I was at our local airport recently giving some flight instruction in a Rotorway 162F when a friend and helo pilot, Fred, landed in his Hughes 269B. We landed and visited while Fred waited for his passenger for a flight up to the Lake of the Ozarks to check out some business property. The weather was looking marginal in the direction that Fred was heading and I asked him if he thought it wise to continue in such poor visibility. He told me that he had called flight service and the report was for VFR conditions all along his route so he felt that making the flight would be safe. I had concerns about the weather and expressed them to Jim.

He then related how he had done his first actual solo night cross country flight just a few days prior. He had been in St. Louis on business and by the time he was ready to fire up his helicopter and leave the airport it was dark. There was a slight mist falling but he could see well enough. His flight would be a distance of around 200 miles at night with overcast skies and light drizzle. The direct route that he chose took him over a very large and mountainous wilderness area where any lights were few and far between. The sky was obscured but he had found enough ground lights that allowed him to maintain visual reference with the ground.

I was perplexed by Fred’s seeming lack of judgment in conducting that flight in the conditions that existed, i.e: night time, after a long and tiring day, overcast skies, mist and drizzle, and over a remote area with very few ground lights that are critical to maintaining attitude awareness. Fred had a classic case of “get-home-it is” which has often proven fatal to those who succumb to it’s temptations. There is always that temptation to launch out in our machines to get home but sometimes that decision can get us into situations that we are ill equipped to handle and many pilots have paid the ultimate price for making it.

Fred seemed emboldened by the experience of successfully making it home. He felt that his piloting skills were to such a caliber that such flights should be no problem now or in the future. There is an old adage that applies as much today as it did many years ago when I first heard it: “There are OLD pilots and there are BOLD pilots, but there are very few OLD-BOLD pilots”. Fred has been flying helicopters for about 2 years now and seems to feel a bit of invincibility due to his piloting skills. His flying skills may be quite good but I sometimes question his decision making.

After our conversation at the airport Fred and his passenger got into the Hughes and headed north. My student and I decided that it was time to put the helicopter up as the conditions were deteriorating. Within 5 minutes Fred had turned around and returned to the airport stating that he just could not see more that a few hundred yards in front of him and was forced to fly lower than he felt was safe.
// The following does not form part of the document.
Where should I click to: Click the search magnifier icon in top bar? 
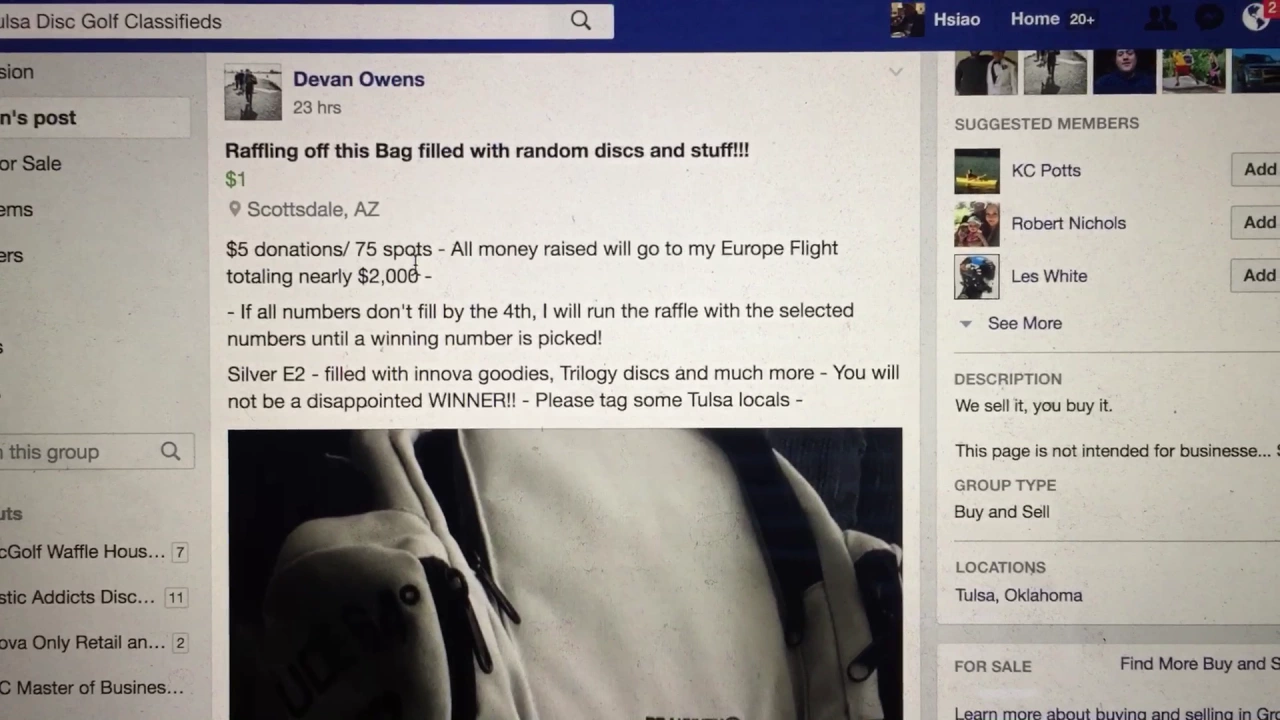581,20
Every one of us that flies helicopters, whether experimental or certified, will be at some point be faced with the decision of “should I go or not?” If you answer that question with “I am pretty sure that I can make it” it most likely would be safest to stay on the ground. Which is safer? To be on the ground wishing you were in the air, or to be in the air wishing you were on the ground.

No Matter which helicopter you are planning on flying, avail yourself of the many avenues of flight training that are available to you. There are instructors that will come to you and instruct you in your own helicopter, helicopter flight schools that you can attend, and articles such as this one in which you can learn from the experiences of others.

I encourage every one of you to look up the NTSB accident database online at and read about the many helicopter accidents and their causes. The vast majority of those accidents were caused by pilot error and many of those involved CFI’s with students who are not as prepared as they should be for the situations that they find themselves in. There are some very good Certified Flight Instructors out there and there are some that are less than adequate for you needs. Get references from recent students that the CFI has trained to insure that the money that you are investing is well spent. Good training is going to cost you something, be sure that you are getting what you are paying for.

Getting the best training that you can find is the cheapest insurance that you can buy.